Work instructions ->
Could you write the entries out again, exactly as they appear?

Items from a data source
__________________________________________________

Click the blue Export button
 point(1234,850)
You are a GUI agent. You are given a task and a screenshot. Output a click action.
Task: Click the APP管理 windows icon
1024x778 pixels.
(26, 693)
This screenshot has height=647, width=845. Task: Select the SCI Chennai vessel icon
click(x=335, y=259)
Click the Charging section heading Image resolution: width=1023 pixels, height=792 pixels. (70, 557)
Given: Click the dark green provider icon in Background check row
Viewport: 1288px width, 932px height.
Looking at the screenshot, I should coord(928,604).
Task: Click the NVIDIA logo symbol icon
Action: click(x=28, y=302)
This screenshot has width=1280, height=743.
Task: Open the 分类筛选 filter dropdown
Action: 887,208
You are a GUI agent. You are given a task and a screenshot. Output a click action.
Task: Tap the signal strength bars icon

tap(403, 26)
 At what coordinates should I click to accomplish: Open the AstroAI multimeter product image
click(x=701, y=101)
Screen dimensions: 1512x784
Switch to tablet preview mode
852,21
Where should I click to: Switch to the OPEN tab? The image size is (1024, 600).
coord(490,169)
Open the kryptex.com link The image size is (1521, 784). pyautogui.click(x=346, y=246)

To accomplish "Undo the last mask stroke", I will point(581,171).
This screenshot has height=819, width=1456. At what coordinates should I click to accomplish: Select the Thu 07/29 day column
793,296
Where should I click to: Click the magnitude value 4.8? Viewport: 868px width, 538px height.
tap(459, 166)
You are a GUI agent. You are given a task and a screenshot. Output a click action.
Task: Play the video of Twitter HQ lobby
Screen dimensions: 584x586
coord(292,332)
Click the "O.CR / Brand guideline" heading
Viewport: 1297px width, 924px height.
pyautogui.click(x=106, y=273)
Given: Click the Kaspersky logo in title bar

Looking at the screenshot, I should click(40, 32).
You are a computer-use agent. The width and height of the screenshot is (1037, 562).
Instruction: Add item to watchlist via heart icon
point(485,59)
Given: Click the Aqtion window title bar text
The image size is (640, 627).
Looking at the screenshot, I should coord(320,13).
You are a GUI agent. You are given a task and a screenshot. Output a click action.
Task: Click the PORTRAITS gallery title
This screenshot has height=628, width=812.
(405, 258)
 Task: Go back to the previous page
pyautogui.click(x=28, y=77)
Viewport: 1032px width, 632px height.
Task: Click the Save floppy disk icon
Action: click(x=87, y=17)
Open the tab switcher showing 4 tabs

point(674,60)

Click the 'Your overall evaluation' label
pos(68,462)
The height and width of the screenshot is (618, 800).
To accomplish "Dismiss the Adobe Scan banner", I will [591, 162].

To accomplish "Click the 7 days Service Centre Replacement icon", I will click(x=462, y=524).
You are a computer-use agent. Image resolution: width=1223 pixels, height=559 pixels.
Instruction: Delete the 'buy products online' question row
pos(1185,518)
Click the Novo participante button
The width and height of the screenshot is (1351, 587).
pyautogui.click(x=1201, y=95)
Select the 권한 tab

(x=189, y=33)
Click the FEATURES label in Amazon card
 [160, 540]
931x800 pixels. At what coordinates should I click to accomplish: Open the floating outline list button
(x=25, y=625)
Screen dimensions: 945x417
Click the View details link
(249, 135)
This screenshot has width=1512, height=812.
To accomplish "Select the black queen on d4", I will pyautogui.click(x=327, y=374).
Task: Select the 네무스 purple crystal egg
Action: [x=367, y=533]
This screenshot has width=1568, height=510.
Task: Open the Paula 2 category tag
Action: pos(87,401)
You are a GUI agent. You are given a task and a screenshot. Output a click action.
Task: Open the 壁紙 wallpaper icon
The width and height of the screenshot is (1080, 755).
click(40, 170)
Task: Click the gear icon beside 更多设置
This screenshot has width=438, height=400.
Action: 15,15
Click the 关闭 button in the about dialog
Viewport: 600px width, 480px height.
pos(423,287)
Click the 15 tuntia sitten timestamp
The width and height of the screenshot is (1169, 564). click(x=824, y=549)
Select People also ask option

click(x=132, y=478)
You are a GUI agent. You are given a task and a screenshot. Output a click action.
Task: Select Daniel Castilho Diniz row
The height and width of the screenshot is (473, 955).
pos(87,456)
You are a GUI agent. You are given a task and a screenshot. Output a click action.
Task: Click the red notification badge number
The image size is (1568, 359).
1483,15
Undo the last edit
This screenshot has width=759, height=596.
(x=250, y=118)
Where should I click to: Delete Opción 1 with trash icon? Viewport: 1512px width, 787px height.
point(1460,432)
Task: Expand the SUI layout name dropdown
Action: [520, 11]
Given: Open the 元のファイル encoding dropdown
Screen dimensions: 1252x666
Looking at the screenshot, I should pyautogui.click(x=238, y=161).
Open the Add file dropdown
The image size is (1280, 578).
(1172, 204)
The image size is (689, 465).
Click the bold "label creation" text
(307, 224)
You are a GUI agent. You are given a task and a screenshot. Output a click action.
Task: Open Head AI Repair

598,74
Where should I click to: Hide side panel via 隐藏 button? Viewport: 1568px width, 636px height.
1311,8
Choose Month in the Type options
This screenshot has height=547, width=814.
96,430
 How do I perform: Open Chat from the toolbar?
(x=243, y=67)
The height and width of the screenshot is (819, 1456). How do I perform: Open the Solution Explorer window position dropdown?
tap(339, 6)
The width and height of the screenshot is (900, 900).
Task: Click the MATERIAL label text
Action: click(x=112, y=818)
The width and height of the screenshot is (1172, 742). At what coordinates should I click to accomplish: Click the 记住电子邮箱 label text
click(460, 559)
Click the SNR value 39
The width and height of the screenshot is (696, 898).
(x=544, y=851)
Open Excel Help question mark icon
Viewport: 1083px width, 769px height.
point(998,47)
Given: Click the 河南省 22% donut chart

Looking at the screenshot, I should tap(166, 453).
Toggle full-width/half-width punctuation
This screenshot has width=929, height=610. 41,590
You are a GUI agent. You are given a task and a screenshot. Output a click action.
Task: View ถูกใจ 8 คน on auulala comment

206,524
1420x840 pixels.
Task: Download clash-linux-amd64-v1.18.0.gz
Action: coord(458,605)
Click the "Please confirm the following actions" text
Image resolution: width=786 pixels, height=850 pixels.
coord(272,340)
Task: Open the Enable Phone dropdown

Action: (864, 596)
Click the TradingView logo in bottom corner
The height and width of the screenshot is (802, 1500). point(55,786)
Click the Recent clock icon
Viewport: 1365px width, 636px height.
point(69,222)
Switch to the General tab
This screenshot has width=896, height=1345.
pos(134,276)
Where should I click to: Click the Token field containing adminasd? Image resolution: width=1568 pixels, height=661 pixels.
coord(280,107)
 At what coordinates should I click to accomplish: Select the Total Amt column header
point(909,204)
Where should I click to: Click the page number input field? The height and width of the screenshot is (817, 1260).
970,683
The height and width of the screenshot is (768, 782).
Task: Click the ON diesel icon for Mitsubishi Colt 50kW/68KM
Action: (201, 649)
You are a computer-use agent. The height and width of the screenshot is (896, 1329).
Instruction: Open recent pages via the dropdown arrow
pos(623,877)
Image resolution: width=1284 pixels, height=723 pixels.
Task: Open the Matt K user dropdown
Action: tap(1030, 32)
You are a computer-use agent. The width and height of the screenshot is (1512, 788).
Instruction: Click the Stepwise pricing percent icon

__________________________________________________

Answer section ->
Click the blue Export button
 point(1234,850)
You are a GUI agent. You are given a task and a screenshot. Output a click action.
Task: Click the APP管理 windows icon
1024x778 pixels.
(26, 693)
This screenshot has height=647, width=845. Task: Select the SCI Chennai vessel icon
click(x=335, y=259)
Click the Charging section heading Image resolution: width=1023 pixels, height=792 pixels. (70, 557)
Given: Click the dark green provider icon in Background check row
Viewport: 1288px width, 932px height.
Looking at the screenshot, I should coord(928,604).
Task: Click the NVIDIA logo symbol icon
Action: click(x=28, y=302)
This screenshot has width=1280, height=743.
Task: Open the 分类筛选 filter dropdown
Action: 887,208
You are a GUI agent. You are given a task and a screenshot. Output a click action.
Task: Tap the signal strength bars icon

tap(403, 26)
 At what coordinates should I click to accomplish: Open the AstroAI multimeter product image
click(x=701, y=101)
Screen dimensions: 1512x784
Switch to tablet preview mode
852,21
Where should I click to: Switch to the OPEN tab? The image size is (1024, 600).
coord(490,169)
Open the kryptex.com link The image size is (1521, 784). pyautogui.click(x=346, y=246)

To accomplish "Undo the last mask stroke", I will point(581,171).
This screenshot has height=819, width=1456. At what coordinates should I click to accomplish: Select the Thu 07/29 day column
793,296
Where should I click to: Click the magnitude value 4.8? Viewport: 868px width, 538px height.
tap(459, 166)
You are a GUI agent. You are given a task and a screenshot. Output a click action.
Task: Play the video of Twitter HQ lobby
Screen dimensions: 584x586
coord(292,332)
Click the "O.CR / Brand guideline" heading
Viewport: 1297px width, 924px height.
pyautogui.click(x=106, y=273)
Given: Click the Kaspersky logo in title bar

Looking at the screenshot, I should click(40, 32).
You are a computer-use agent. The width and height of the screenshot is (1037, 562).
Instruction: Add item to watchlist via heart icon
point(485,59)
Given: Click the Aqtion window title bar text
The image size is (640, 627).
Looking at the screenshot, I should coord(320,13).
You are a GUI agent. You are given a task and a screenshot. Output a click action.
Task: Click the PORTRAITS gallery title
This screenshot has height=628, width=812.
(405, 258)
 Task: Go back to the previous page
pyautogui.click(x=28, y=77)
Viewport: 1032px width, 632px height.
Task: Click the Save floppy disk icon
Action: click(x=87, y=17)
Open the tab switcher showing 4 tabs

point(674,60)

Click the 'Your overall evaluation' label
pos(68,462)
The height and width of the screenshot is (618, 800).
To accomplish "Dismiss the Adobe Scan banner", I will [591, 162].

To accomplish "Click the 7 days Service Centre Replacement icon", I will click(x=462, y=524).
You are a computer-use agent. Image resolution: width=1223 pixels, height=559 pixels.
Instruction: Delete the 'buy products online' question row
pos(1185,518)
Click the Novo participante button
The width and height of the screenshot is (1351, 587).
pyautogui.click(x=1201, y=95)
Select the 권한 tab

(x=189, y=33)
Click the FEATURES label in Amazon card
 [160, 540]
931x800 pixels. At what coordinates should I click to accomplish: Open the floating outline list button
(x=25, y=625)
Screen dimensions: 945x417
Click the View details link
(249, 135)
This screenshot has width=1512, height=812.
To accomplish "Select the black queen on d4", I will pyautogui.click(x=327, y=374).
Task: Select the 네무스 purple crystal egg
Action: [x=367, y=533]
This screenshot has width=1568, height=510.
Task: Open the Paula 2 category tag
Action: pos(87,401)
You are a GUI agent. You are given a task and a screenshot. Output a click action.
Task: Open the 壁紙 wallpaper icon
The width and height of the screenshot is (1080, 755).
click(40, 170)
Task: Click the gear icon beside 更多设置
This screenshot has width=438, height=400.
Action: 15,15
Click the 关闭 button in the about dialog
Viewport: 600px width, 480px height.
pos(423,287)
Click the 15 tuntia sitten timestamp
The width and height of the screenshot is (1169, 564). click(x=824, y=549)
Select People also ask option

click(x=132, y=478)
You are a GUI agent. You are given a task and a screenshot. Output a click action.
Task: Select Daniel Castilho Diniz row
The height and width of the screenshot is (473, 955).
pos(87,456)
You are a GUI agent. You are given a task and a screenshot. Output a click action.
Task: Click the red notification badge number
The image size is (1568, 359).
1483,15
Undo the last edit
This screenshot has width=759, height=596.
(x=250, y=118)
Where should I click to: Delete Opción 1 with trash icon? Viewport: 1512px width, 787px height.
point(1460,432)
Task: Expand the SUI layout name dropdown
Action: [520, 11]
Given: Open the 元のファイル encoding dropdown
Screen dimensions: 1252x666
Looking at the screenshot, I should pyautogui.click(x=238, y=161).
Open the Add file dropdown
The image size is (1280, 578).
(1172, 204)
The image size is (689, 465).
Click the bold "label creation" text
(307, 224)
You are a GUI agent. You are given a task and a screenshot. Output a click action.
Task: Open Head AI Repair

598,74
Where should I click to: Hide side panel via 隐藏 button? Viewport: 1568px width, 636px height.
1311,8
Choose Month in the Type options
This screenshot has height=547, width=814.
96,430
 How do I perform: Open Chat from the toolbar?
(x=243, y=67)
The height and width of the screenshot is (819, 1456). How do I perform: Open the Solution Explorer window position dropdown?
tap(339, 6)
The width and height of the screenshot is (900, 900).
Task: Click the MATERIAL label text
Action: click(x=112, y=818)
The width and height of the screenshot is (1172, 742). At what coordinates should I click to accomplish: Click the 记住电子邮箱 label text
click(460, 559)
Click the SNR value 39
The width and height of the screenshot is (696, 898).
(x=544, y=851)
Open Excel Help question mark icon
Viewport: 1083px width, 769px height.
point(998,47)
Given: Click the 河南省 22% donut chart

Looking at the screenshot, I should tap(166, 453).
Toggle full-width/half-width punctuation
This screenshot has width=929, height=610. 41,590
You are a GUI agent. You are given a task and a screenshot. Output a click action.
Task: View ถูกใจ 8 คน on auulala comment

206,524
1420x840 pixels.
Task: Download clash-linux-amd64-v1.18.0.gz
Action: coord(458,605)
Click the "Please confirm the following actions" text
Image resolution: width=786 pixels, height=850 pixels.
coord(272,340)
Task: Open the Enable Phone dropdown

Action: (864, 596)
Click the TradingView logo in bottom corner
The height and width of the screenshot is (802, 1500). point(55,786)
Click the Recent clock icon
Viewport: 1365px width, 636px height.
point(69,222)
Switch to the General tab
This screenshot has width=896, height=1345.
pos(134,276)
Where should I click to: Click the Token field containing adminasd? Image resolution: width=1568 pixels, height=661 pixels.
coord(280,107)
 At what coordinates should I click to accomplish: Select the Total Amt column header
point(909,204)
Where should I click to: Click the page number input field? The height and width of the screenshot is (817, 1260).
970,683
The height and width of the screenshot is (768, 782).
Task: Click the ON diesel icon for Mitsubishi Colt 50kW/68KM
Action: (201, 649)
You are a computer-use agent. The height and width of the screenshot is (896, 1329).
Instruction: Open recent pages via the dropdown arrow
pos(623,877)
Image resolution: width=1284 pixels, height=723 pixels.
Task: Open the Matt K user dropdown
Action: tap(1030, 32)
You are a computer-use agent. The width and height of the screenshot is (1512, 788).
Instruction: Click the Stepwise pricing percent icon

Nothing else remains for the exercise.